La donne change, non pas du tout au tout lorsqu’on se lance dans la vie active. C’est naturellement en étant bon dans son travail que l’on peut développer sa carrière en ayant un maximum de liberté dans le choix de la direction qu’elle prendra. Cependant, vos perspectives d’évolution professionnelle ne se feront pas en fonction d’une pile de bulletins de notes, de mentions, de bourses et de prix académiques. Les perspectives d’évolution ne dépendent en effet plus d’un système, avec des règles et des seuils officiels, comme à l’école. C’est également en se faisant connaître que des portes viennent à s’ouvrir, et ces mécanismes de communication ne sont pas naturels pour chacun d’entre nous…

L’utilité d’un réseau ne s’arrête évidemment pas là

Le but est également de pouvoir venir en aide à d’autres, donner des conseils, nouer des contacts commerciaux…  L’on est même parfois amené à faire de belles rencontres.

La clé est d’être conscient, assez tôt, de l’importance que joue son réseau. Que dans un univers professionnel, on ne peut pas autant qu’auparavant choisir avec qui l’on va passer du temps, et que tous ceux que l’on côtoie avec plus ou moins de proximité se feront les porte-voix de votre image auprès de ceux que vous ne connaissez pas. Et que sans nécessairement avoir le contrôle de cette image – parce que vous n’êtes pas parfait, et que quand bien même vous le seriez certains pourraient vous trouver antipathique – vous pouvez faire de votre réseau une force.

La solution n’est pas nécessairement de devenir un grand mondain, de courir tous les événements professionnels pour se faire voire, entendre, connaître partout où vous allez.

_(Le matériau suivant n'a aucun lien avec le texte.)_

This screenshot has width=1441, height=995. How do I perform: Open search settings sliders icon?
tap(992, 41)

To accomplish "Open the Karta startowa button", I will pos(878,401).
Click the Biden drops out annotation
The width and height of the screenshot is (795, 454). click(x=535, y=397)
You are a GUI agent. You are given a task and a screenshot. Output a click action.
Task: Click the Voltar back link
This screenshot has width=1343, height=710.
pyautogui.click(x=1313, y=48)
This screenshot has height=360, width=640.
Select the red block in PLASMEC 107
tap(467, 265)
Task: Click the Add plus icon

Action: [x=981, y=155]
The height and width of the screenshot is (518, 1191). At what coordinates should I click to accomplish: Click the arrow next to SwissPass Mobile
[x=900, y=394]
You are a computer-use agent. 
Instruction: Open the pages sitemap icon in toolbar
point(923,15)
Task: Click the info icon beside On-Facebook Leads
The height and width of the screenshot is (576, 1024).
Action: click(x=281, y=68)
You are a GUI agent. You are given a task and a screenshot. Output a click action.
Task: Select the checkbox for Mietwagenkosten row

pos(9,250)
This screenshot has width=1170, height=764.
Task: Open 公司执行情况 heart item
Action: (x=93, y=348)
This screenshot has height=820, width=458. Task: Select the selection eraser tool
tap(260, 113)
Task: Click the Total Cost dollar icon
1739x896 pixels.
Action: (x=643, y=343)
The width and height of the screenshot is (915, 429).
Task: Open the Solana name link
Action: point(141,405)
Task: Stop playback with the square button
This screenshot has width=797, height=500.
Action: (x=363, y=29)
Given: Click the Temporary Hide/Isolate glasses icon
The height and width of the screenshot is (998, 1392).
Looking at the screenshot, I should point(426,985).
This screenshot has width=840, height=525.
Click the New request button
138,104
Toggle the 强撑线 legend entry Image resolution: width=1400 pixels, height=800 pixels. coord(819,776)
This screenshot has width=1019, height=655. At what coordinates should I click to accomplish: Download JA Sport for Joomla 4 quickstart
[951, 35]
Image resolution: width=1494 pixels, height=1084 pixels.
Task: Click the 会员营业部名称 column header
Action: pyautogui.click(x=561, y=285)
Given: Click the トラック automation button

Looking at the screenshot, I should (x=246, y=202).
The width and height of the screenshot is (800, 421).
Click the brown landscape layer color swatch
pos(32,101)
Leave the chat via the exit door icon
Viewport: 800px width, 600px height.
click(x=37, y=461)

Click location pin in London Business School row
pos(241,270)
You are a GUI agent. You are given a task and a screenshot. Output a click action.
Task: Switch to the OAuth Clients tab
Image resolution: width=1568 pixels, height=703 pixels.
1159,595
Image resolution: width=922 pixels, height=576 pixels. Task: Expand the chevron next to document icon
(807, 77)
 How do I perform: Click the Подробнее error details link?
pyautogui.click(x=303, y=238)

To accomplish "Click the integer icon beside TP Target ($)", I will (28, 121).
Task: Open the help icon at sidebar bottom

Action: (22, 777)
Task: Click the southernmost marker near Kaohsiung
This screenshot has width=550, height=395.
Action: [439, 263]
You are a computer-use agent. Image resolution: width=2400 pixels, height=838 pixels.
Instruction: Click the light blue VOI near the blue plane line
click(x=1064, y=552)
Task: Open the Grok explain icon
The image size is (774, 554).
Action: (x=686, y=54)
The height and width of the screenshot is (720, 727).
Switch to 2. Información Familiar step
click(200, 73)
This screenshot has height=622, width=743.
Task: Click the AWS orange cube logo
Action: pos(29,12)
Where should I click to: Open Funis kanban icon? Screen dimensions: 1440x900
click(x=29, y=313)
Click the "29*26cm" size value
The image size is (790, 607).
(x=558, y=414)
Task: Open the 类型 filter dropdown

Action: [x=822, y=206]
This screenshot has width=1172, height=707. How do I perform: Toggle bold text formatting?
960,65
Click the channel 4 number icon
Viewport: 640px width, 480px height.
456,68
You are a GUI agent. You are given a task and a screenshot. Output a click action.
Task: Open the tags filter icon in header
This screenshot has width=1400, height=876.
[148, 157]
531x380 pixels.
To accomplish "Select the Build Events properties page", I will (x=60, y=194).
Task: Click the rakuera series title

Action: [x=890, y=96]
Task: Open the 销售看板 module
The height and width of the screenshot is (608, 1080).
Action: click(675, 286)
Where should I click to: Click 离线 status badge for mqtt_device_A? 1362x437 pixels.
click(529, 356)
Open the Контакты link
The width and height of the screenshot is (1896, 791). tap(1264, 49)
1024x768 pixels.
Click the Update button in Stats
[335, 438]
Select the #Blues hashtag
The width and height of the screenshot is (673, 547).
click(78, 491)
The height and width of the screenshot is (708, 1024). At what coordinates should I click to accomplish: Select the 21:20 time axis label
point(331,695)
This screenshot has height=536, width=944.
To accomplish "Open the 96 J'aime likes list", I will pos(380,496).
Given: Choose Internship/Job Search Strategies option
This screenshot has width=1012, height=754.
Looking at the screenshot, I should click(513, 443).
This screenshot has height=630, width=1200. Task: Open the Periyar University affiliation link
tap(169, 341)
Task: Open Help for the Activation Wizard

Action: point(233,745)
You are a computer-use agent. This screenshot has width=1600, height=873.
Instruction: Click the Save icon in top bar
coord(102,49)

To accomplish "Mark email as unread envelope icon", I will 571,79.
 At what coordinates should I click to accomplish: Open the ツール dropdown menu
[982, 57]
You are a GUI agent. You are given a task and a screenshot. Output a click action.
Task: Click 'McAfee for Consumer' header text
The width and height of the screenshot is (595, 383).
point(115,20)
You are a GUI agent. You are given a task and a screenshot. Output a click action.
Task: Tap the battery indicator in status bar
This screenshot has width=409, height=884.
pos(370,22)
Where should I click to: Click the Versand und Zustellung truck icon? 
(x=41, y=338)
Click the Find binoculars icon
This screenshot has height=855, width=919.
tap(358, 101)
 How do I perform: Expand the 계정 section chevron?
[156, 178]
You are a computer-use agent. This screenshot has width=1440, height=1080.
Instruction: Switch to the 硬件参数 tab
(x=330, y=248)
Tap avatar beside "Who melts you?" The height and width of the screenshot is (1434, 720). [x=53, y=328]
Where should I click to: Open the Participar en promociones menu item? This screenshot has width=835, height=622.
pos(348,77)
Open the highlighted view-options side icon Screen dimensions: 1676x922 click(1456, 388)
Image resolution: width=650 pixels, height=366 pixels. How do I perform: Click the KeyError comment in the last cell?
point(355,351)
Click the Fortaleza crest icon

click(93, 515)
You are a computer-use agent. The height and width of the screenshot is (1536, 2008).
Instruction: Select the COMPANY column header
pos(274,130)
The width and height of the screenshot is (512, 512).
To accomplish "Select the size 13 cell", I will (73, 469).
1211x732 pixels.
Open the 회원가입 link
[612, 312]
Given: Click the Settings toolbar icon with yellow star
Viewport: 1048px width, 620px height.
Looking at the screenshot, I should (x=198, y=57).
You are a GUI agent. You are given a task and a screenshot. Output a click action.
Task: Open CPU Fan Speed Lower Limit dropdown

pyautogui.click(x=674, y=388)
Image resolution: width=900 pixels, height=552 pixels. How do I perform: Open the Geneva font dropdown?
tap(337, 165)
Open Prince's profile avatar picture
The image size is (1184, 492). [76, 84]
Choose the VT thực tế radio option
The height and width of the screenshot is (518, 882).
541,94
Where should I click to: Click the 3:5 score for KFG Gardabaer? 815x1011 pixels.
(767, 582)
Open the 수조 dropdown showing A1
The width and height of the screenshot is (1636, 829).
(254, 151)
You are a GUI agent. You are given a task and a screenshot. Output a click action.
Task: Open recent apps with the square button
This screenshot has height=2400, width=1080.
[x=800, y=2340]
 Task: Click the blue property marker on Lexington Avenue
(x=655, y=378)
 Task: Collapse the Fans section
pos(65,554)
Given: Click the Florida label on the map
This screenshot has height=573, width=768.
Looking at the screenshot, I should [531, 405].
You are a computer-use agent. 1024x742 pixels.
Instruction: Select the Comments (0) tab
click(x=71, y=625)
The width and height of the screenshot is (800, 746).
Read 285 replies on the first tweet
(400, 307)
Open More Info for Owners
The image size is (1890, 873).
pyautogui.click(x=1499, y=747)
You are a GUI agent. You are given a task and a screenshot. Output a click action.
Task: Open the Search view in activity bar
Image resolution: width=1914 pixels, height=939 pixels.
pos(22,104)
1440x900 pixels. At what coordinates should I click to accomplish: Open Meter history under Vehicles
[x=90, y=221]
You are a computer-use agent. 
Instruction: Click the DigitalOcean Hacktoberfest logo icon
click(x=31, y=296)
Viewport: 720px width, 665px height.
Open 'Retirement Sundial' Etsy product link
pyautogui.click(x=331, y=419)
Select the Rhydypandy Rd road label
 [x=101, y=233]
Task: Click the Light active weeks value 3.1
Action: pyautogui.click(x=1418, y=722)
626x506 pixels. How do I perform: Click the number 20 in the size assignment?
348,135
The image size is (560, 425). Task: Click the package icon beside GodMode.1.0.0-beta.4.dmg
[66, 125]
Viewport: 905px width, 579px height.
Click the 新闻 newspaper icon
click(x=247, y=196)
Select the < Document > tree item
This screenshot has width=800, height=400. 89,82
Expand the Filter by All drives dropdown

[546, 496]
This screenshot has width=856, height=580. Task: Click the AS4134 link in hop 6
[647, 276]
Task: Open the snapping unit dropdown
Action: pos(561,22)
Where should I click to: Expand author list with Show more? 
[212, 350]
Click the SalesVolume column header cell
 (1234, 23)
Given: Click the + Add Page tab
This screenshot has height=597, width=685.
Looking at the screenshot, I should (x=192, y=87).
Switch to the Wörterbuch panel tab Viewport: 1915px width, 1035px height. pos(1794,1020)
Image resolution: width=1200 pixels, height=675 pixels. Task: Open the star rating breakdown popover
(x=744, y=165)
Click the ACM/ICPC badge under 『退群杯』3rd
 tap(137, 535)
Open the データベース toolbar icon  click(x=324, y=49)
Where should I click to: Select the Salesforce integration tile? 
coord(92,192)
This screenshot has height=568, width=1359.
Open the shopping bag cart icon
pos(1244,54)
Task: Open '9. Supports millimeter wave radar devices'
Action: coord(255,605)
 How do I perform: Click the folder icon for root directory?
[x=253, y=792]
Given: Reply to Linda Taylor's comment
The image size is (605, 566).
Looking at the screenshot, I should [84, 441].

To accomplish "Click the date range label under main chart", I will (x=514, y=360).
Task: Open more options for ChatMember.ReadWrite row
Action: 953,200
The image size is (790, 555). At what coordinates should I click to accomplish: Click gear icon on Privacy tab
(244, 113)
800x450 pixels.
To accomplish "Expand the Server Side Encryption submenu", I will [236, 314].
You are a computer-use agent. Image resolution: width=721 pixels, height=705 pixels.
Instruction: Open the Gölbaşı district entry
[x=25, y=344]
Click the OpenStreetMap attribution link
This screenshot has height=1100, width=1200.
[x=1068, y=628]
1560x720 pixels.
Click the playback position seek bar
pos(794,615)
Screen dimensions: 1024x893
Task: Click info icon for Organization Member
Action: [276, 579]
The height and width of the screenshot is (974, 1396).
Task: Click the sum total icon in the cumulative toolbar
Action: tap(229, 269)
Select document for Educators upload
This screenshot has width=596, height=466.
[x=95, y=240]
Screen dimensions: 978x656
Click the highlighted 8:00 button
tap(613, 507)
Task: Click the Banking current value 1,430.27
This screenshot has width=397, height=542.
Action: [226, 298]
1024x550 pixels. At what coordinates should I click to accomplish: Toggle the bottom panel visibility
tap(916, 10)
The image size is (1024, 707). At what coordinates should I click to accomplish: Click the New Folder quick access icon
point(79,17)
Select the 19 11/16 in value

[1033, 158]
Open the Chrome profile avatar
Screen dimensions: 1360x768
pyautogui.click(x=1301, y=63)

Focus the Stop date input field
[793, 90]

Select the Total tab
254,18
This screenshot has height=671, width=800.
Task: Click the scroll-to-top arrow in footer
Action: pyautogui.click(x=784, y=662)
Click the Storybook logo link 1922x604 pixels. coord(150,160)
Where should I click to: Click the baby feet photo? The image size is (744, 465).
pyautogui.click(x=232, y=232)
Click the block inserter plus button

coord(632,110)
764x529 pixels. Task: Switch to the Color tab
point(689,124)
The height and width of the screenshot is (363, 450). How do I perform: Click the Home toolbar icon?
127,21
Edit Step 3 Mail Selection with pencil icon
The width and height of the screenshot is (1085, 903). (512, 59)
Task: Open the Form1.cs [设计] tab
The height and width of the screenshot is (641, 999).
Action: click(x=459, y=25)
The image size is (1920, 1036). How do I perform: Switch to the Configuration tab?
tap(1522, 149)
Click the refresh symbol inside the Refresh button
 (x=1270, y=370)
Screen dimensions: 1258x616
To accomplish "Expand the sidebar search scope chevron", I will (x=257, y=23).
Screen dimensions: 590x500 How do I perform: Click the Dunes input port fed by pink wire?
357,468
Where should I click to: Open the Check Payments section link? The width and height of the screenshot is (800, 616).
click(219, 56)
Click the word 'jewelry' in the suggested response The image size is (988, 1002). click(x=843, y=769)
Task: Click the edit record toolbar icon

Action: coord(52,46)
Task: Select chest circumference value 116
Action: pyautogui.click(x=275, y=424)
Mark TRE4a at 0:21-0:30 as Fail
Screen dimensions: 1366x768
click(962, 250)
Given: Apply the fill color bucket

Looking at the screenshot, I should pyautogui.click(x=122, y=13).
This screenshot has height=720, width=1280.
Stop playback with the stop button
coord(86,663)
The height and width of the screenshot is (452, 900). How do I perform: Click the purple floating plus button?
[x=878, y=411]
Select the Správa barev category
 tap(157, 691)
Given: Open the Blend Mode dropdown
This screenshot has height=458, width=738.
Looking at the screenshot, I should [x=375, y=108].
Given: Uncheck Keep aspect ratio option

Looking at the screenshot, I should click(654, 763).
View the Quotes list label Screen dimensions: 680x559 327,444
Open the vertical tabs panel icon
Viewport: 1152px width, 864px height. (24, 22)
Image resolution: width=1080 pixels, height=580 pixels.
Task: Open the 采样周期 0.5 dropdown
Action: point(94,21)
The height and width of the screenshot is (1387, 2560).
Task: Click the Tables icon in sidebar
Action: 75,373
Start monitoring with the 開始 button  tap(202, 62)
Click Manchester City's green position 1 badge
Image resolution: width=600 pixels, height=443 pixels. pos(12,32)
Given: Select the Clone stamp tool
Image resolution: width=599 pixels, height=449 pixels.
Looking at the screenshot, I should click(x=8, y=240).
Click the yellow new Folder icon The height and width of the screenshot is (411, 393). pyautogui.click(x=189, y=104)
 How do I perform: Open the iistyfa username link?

L’on ne vous apprendra pas ici à flatter, à serrer des paluches, à cligner de l’œil ou à générer des compliments. C’est pourtant ce que certains privilégient lorsqu’ils cherchent à « se faire un réseau ». Nos recommandations sont plus simples, plus naïves peut-être aussi, mais c’est à vous de composer avec vos propres forces :

  • Soyez sympa : vos collègues, clients, patrons et autres relations professionnelles préféreraient probablement passer leurs journées avec leurs amis et leurs familles qu’avec vous. Pourtant, vous passerez, les quarante prochaines années, plus de la moitié de vos journées avec eux. Essayez de mettre de côté les petites rancœurs, animosités et moqueries. Pas la peine d’être un bisounours non plus, mais être sympa rendra le fait de travailler avec vous plus agréable pour tout le monde, vous y compris ;
  • Soyez bon dans votre travail : pas la peine de vous expliquer pourquoi ;
  • Faites savoir que vous êtes bon : si vous ne le faites pas, personne ne le fera à votre place.

Faire de son réseau une force n’est pas qu’une question de réputation pour autant : le prérequis est de faire vivre son réseau : n’hésitez pas à identifier ce qui vous rapproche des autres (écoles, travail, sport, peu importe), et à créer du lien avec autrui. Ce soft power vous sera utile dans votre carrière, et l’enrichira par les rencontres qu’il rendra possibles.